Using the historic Loudoun Times-Mirror building on East Market Street as the first floor of an office and retail space, the development will be more a cluster of brick buildings than a single behemoth of a structure. Buildings will be three to six stories tall, with gardens and terraces atop some. Walkways and plazas will create a pedestrian-friendly area, project representatives said.
“There are no fat and big buildings in Leesburg,” said architect John Torti of Torti Gallas + Partners. “We wanted to scale down to be within the city of Leesburg.”
New to the development are two options for parking that will be presented to council for a final decision.
The first option, a garage of 169 spaces, would be reserved for office and retail parking but would open to the public after 5 p.m. Residential parking spaces would be permanently set aside, as well.

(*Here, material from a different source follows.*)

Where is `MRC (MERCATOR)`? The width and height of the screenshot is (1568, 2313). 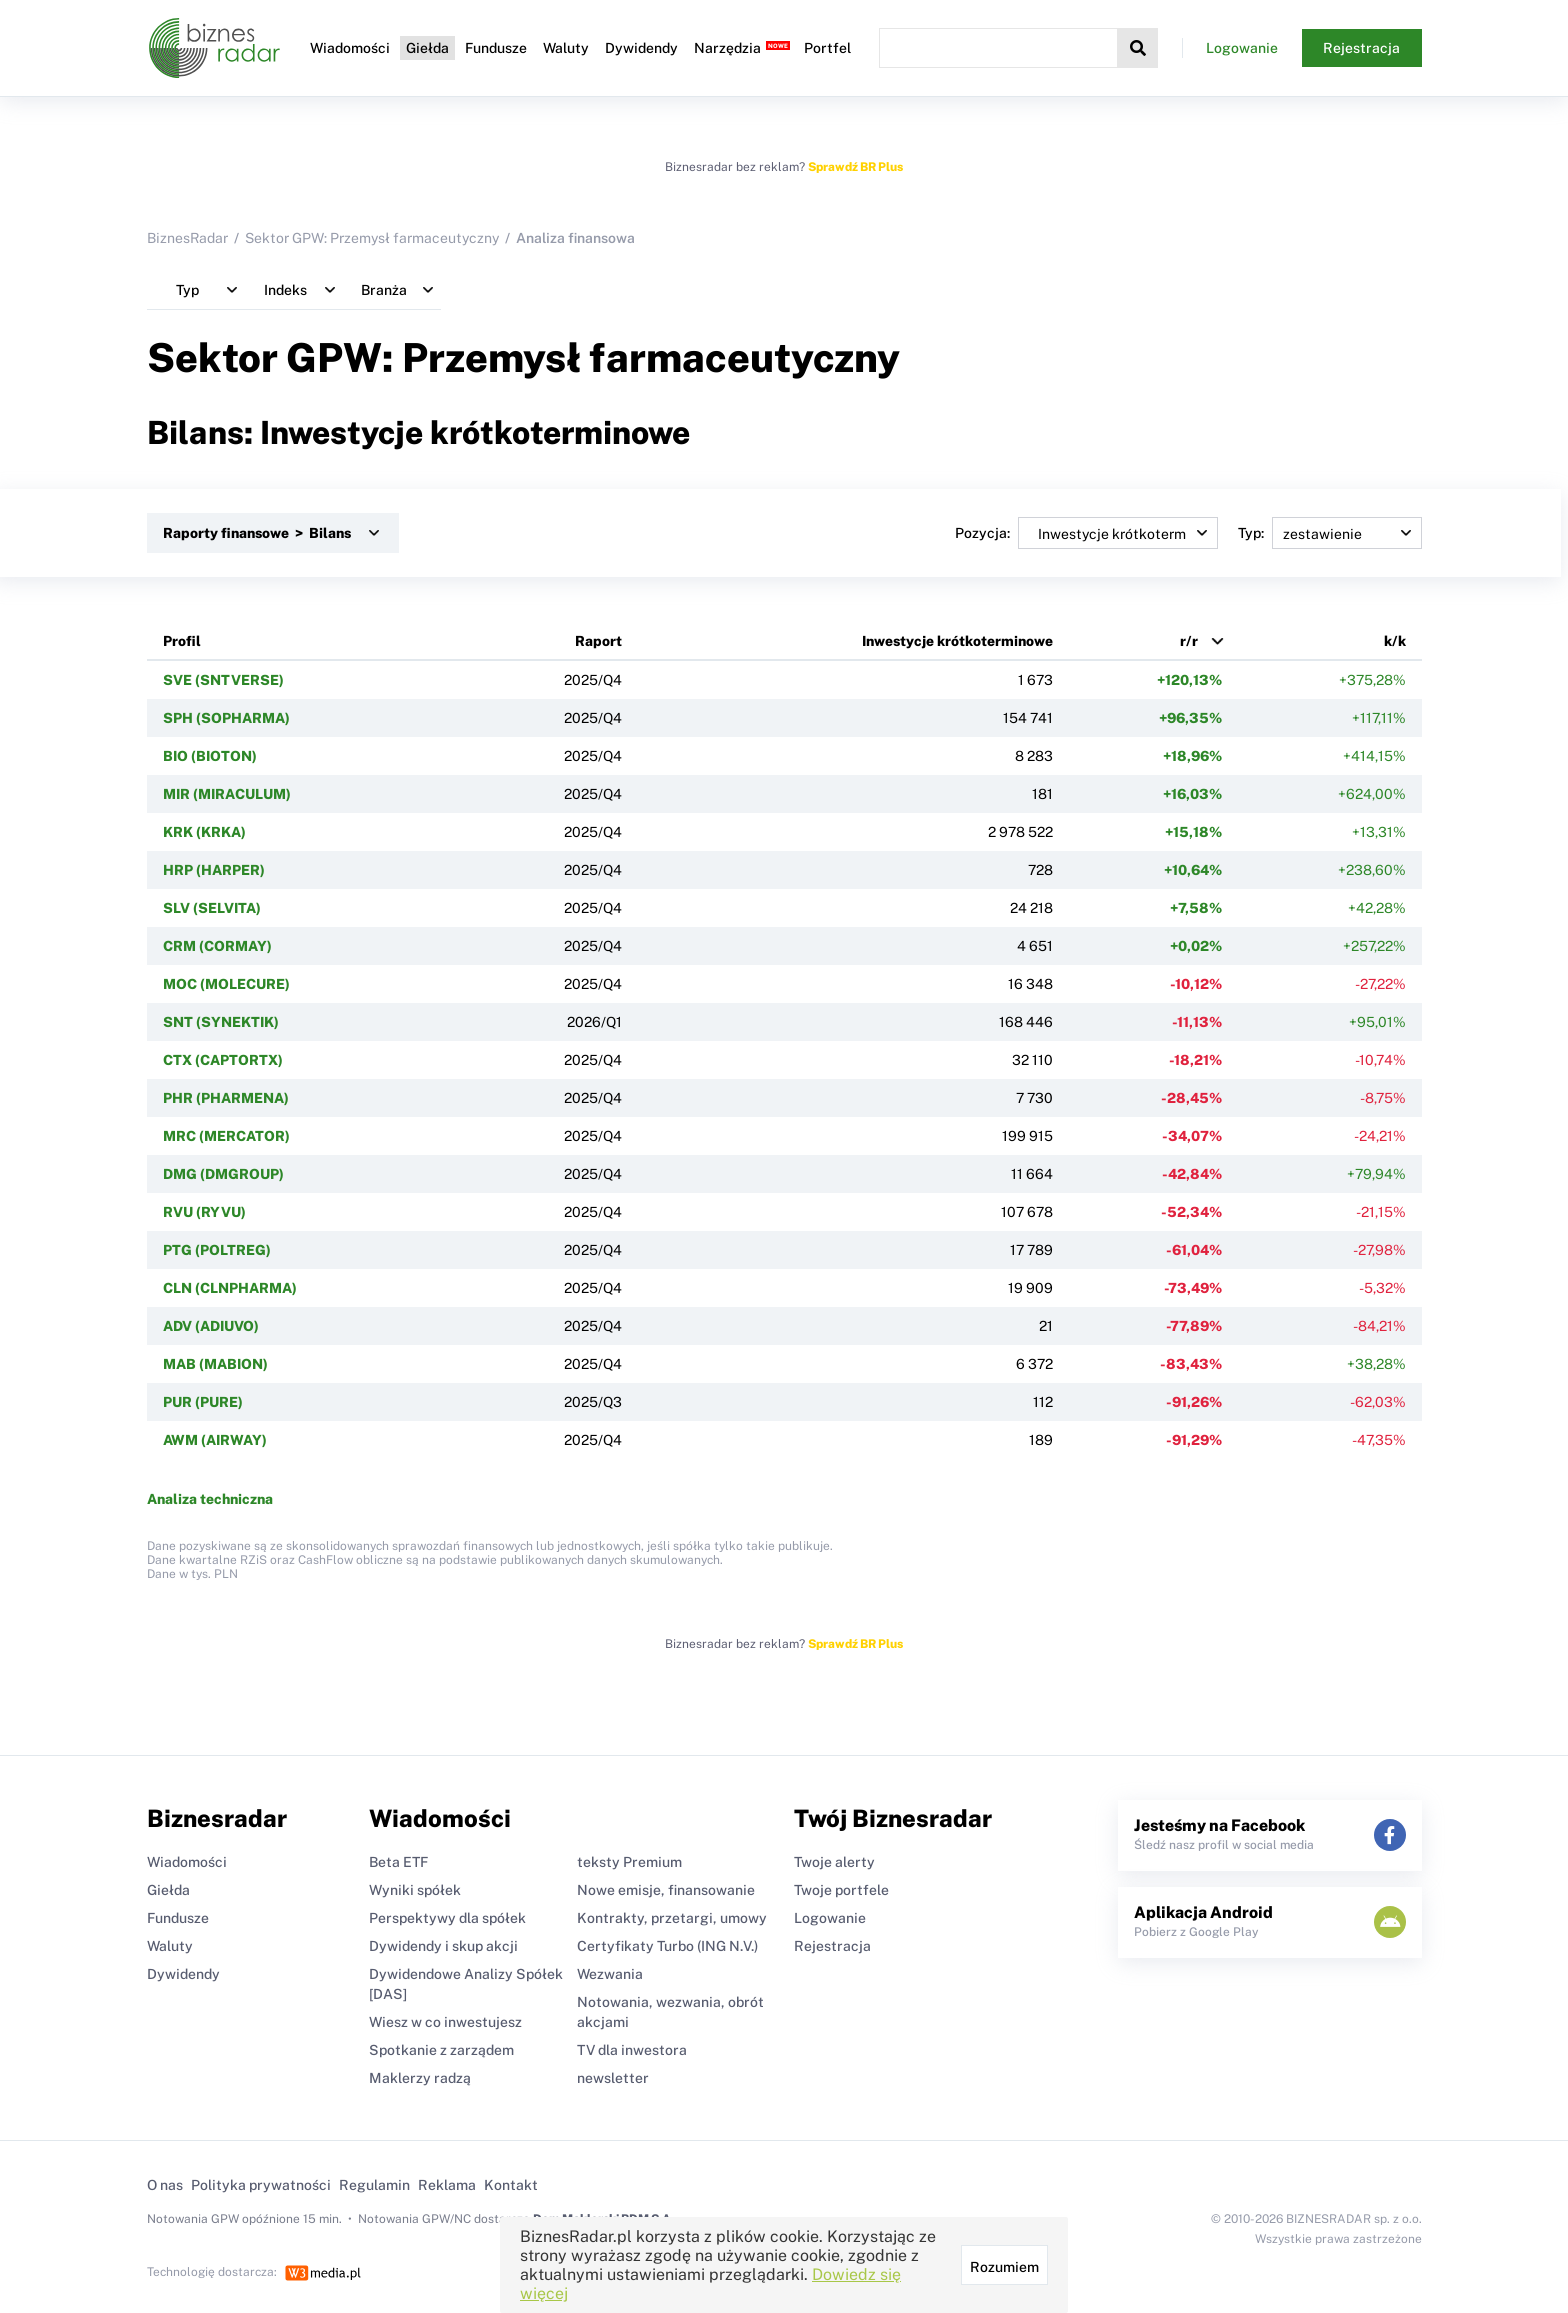 MRC (MERCATOR) is located at coordinates (226, 1136).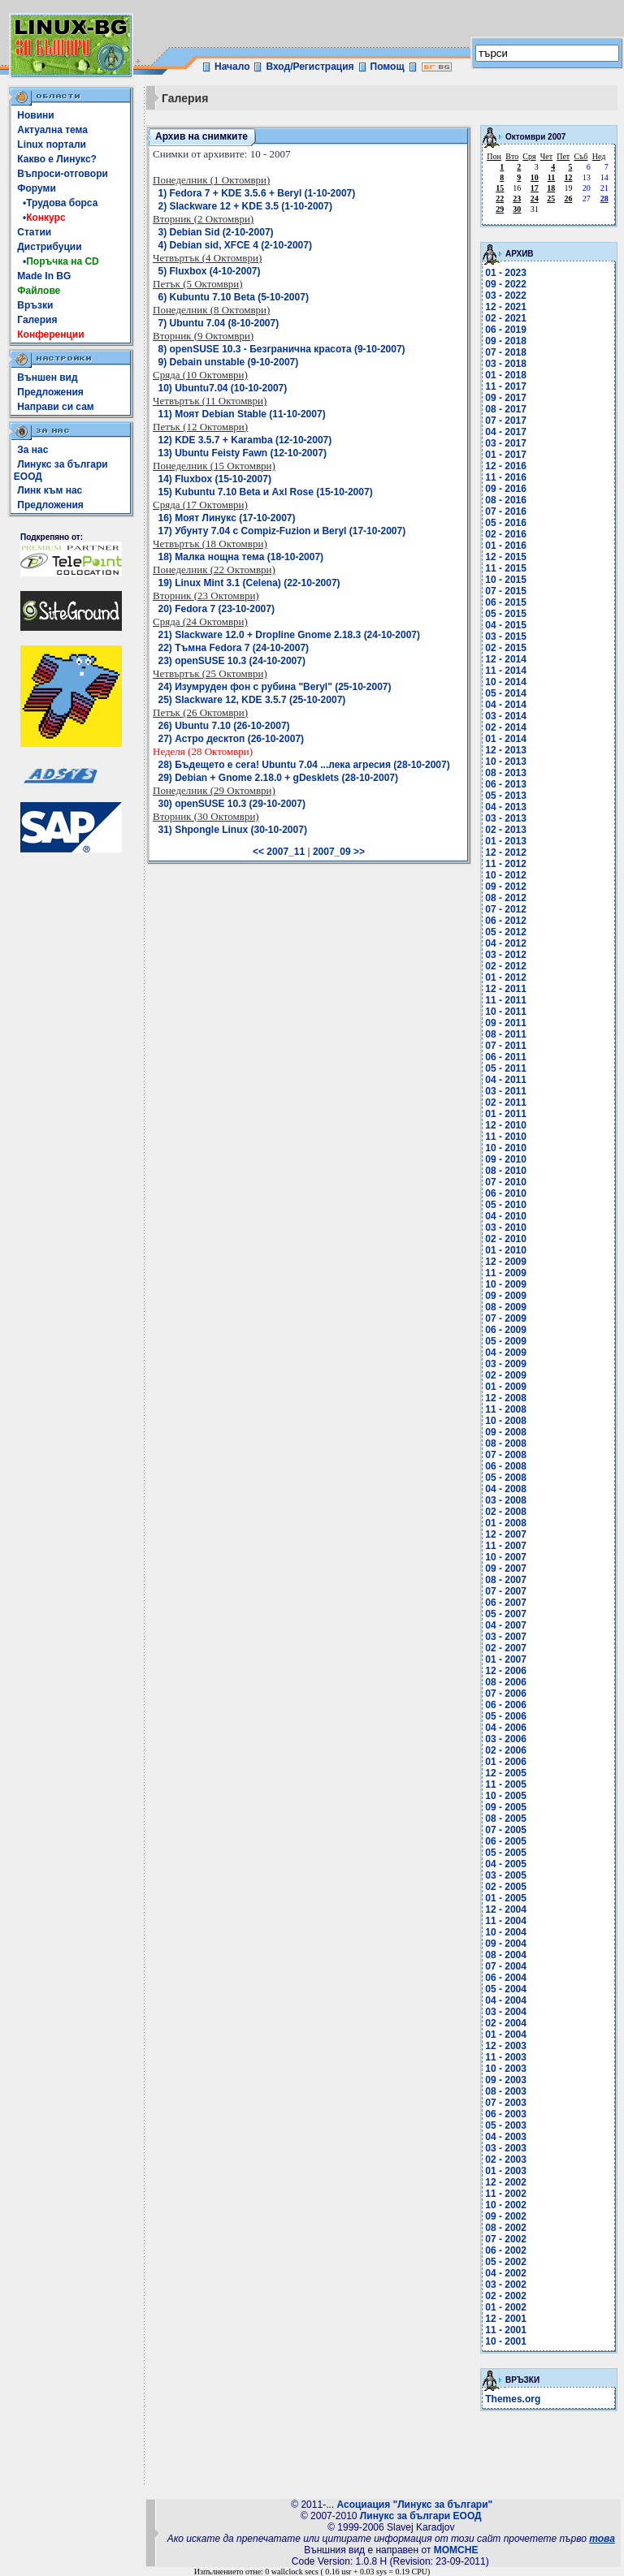 Image resolution: width=624 pixels, height=2576 pixels. Describe the element at coordinates (505, 1295) in the screenshot. I see `09 - 2009` at that location.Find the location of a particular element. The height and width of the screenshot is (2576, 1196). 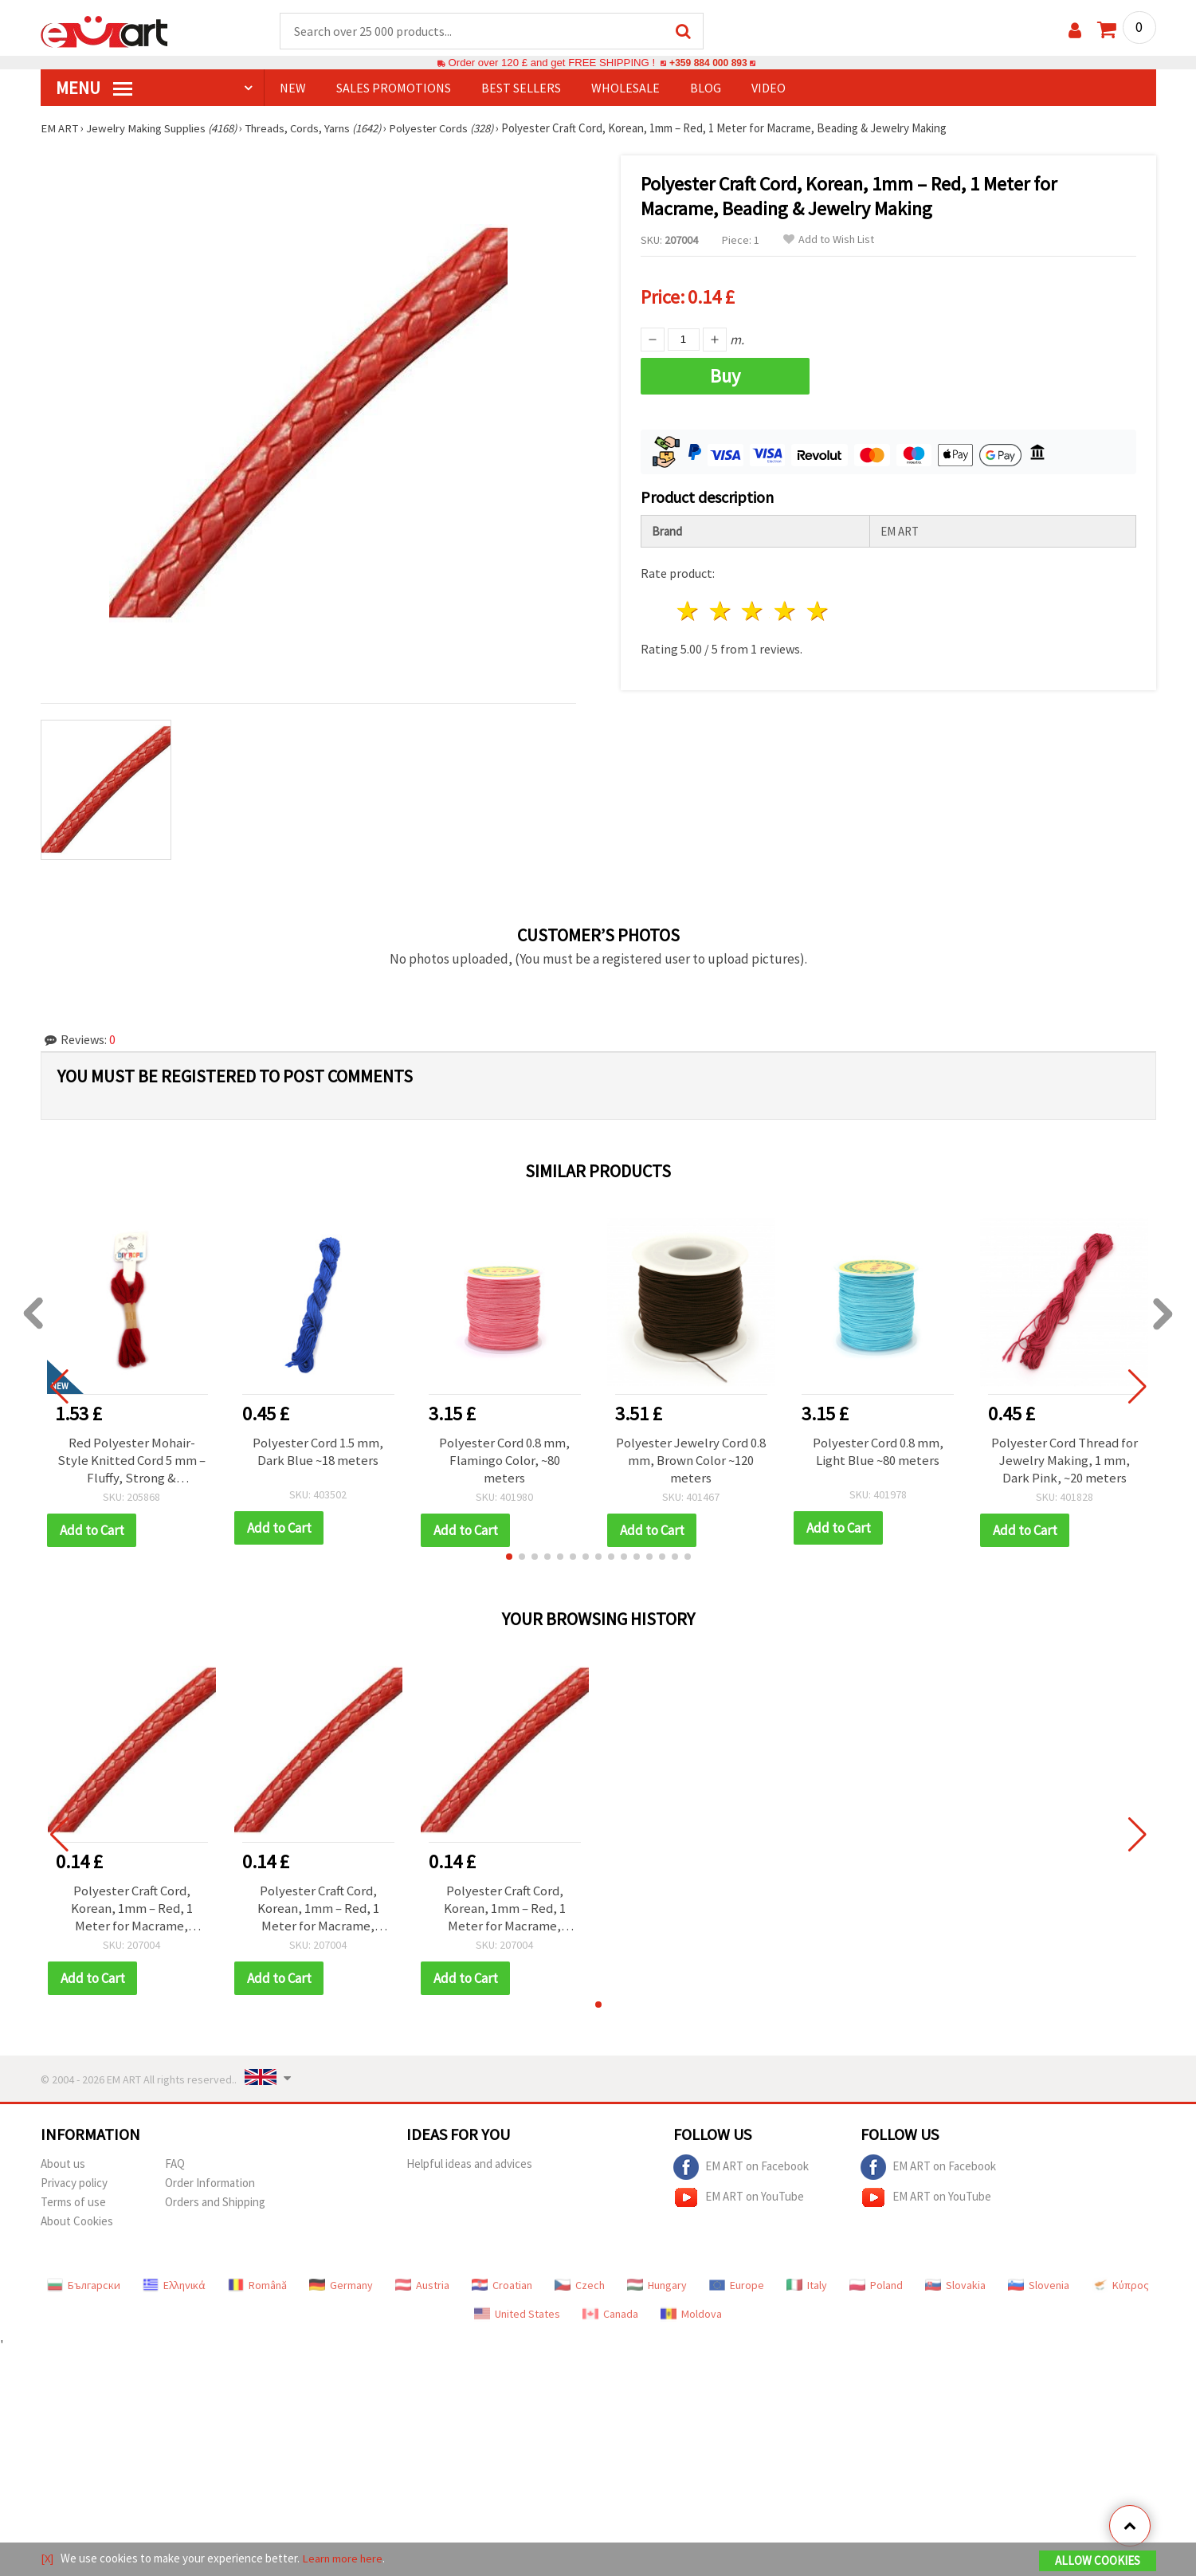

The second option would have 145 regular spaces and an additional 57 reachable by a semi-automated vehicle lift system. This option would include a shared-use arrangement with the town to provide unrestricted public parking.
For both options, the garage will be concealed behind a façade and won’t look like a parking structure from the street, architects said. Eight street parking spaces will also be available.
According to a town study, the new parking spaces would add 151 peak-hour trips in the morning and 225 during peak evening hours. By 2040, the surrounding intersections would still operate at an acceptable level of service, staff said.
Most of the commissioners seemed optimistic about the plans, but Kidder wasn’t sold.
“I’m a little concerned about the height. The feeling I get … is almost a concrete tunnel,” she said. “It just looks so massive to me to be in the middle of Leesburg.”
White responded that any shortening or tightening of the development would dramatically reduce parking, but Kidder held to her position and voted against the development.
Barnes joined her out of concern for increased traffic.
Council has scheduled a public hearing for Church & Market for its July 9 meeting.
Editor's note: Times-Mirror Publisher Peter Arundel is a partner in the Church & Market development.